Comment by joey Wed Mar 30 14:32:34 2011

After mulling this over, I think actually encrypting the filenames is preferable.

Did you consider encrypting the symmetric key with an asymmetric one? That's what TrueCrypt etc are using to allow different people access to a shared volume. This has the added benefit that you could, potentially, add new keys for data that new people should have access to while making access to old data impossible. Or keys per subdirectory, or, or, or.

As an aside, could the same mechanism be extended to transparently encrypt data for a remote annex repo?
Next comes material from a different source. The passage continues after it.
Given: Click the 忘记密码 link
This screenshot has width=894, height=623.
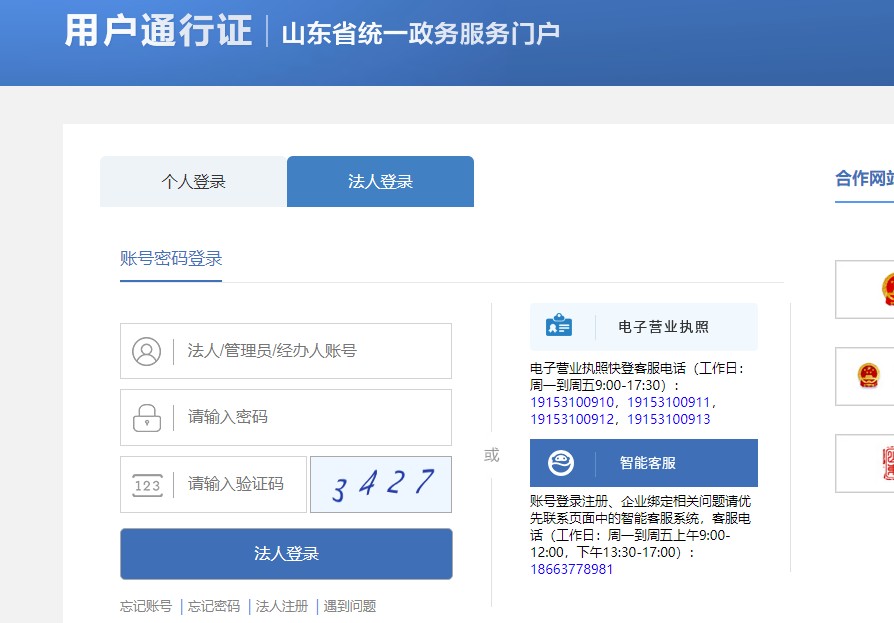Looking at the screenshot, I should pyautogui.click(x=214, y=606).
A friend of mine is interested to host his data with me, but he wants to encrypt his data for obvious reasons.

Comment by Richard Wed Mar 30 17:01:40 2011

Yes, encrypting the symmetric key with users' regular gpg keys is the plan.

I don't think that encryption of content in a git annex remote makes much sense; the filenames obviously cannot be encrypted there. It's more likely that the same encryption would get used for a bup remote, or with the directory remote I threw in today.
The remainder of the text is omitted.